Утро выдалось нелётное.
С запада натянуло низкую хмарь, поле раскисло за ночь, и Батя, глянув на небо, махнул рукой — сидим. Редкий подарок. Полк выдохнул, растёкся по стоянкам и хатам, и аэродром впервые за много дней загудел не моторами, а человеческими, домашними делами.
Я этому дню обрадовался, как школьник отмене контрольной. Взлёт мне ставить в такую грязь не выйдет, круги нарезать негде — значит, можно просто жить. Странное это было слово применительно к тому, что со мной творилось, но другого я не подобрал.
Кондрат с утра колдовал над мотором соседней машины — своя стояла вылизанная, а руки у него не отдыхали никогда. Я подсел рядом, подавал, светил, придерживал. Дело знакомое, привычное уже до того, что руки шли сами.

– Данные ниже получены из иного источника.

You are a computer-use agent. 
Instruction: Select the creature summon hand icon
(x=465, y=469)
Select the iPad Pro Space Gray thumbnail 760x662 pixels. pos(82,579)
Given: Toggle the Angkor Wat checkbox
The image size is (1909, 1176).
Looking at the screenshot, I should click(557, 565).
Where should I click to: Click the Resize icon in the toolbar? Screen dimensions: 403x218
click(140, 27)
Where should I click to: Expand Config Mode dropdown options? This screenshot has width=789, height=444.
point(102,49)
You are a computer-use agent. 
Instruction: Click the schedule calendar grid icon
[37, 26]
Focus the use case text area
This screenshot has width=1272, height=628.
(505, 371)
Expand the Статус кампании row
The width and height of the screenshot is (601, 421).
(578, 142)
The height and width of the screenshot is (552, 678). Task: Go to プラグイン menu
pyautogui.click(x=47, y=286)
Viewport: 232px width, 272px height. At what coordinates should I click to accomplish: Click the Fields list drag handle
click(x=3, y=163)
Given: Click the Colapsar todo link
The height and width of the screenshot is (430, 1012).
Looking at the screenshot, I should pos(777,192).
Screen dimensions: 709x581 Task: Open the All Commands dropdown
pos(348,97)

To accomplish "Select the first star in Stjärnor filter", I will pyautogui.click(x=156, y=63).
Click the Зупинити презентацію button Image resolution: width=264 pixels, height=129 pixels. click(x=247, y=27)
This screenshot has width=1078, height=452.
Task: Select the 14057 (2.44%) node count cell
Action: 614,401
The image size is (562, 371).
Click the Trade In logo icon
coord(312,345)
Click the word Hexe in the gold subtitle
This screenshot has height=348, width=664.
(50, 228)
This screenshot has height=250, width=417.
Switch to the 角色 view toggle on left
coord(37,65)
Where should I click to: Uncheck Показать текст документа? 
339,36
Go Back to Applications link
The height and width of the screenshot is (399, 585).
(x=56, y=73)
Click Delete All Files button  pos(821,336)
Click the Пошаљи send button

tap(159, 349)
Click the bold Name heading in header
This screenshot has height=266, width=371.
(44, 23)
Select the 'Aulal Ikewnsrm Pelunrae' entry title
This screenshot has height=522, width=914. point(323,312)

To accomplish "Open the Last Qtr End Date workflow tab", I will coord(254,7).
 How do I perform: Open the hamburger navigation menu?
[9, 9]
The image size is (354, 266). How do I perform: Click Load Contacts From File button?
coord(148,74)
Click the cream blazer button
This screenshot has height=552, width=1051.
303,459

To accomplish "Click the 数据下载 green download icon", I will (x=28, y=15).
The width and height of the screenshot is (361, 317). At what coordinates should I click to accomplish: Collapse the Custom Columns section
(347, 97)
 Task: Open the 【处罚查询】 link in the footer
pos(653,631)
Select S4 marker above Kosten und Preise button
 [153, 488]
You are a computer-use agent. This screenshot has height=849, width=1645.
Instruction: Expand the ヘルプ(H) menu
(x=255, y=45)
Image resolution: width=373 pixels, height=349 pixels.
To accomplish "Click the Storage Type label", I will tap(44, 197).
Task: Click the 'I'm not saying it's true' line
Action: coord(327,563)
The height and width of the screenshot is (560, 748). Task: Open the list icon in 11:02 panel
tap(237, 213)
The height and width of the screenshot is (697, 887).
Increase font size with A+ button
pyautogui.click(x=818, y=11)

— Слышь, командир, — сказал он, не поднимая головы, — письмо тебе снова.
— Откуда знаешь?
— Гуреев с утра спрашивал, где Соколов. У него для тебя завсегда одно.
Я нашёл Гуреева у КП. Он рылся в брезентовой сумке, раздавал треугольники по звеньям — кому два, кому ни одного, и по лицам было видно, кому что.
Один сержант из пополнения отошёл с письмом за капонир и долго не возвращался. За ним никто не пошёл.
— Держи. — Гуреев протянул серый треугольник. — От матери. Аккуратная она у тебя, каждую неделю пишет.
Мать. Не моя — Соколова. Я уже привык думать о ней так, будто она и вправду моя, и от этого делалось муторно.
Отошёл, развернул. Тот же старательный округлый почерк. В хозяйстве все в порядке, отец почти поправился, соседка передаёт поклон. И под конец, обязательное: «пиши, Коленька, сердце не на месте». Всегда одно и то же, и всегда — как под дых.
Я сложил листок, сунул в карман. Вечером отвечу. Начальство хвалит, врага бьем, и все со мной хорошо. Складные, ровные строчки, за которыми почти ни грамма правды, только та единственная правда, что нужна ей: сын жив. Пусть думает, что жив.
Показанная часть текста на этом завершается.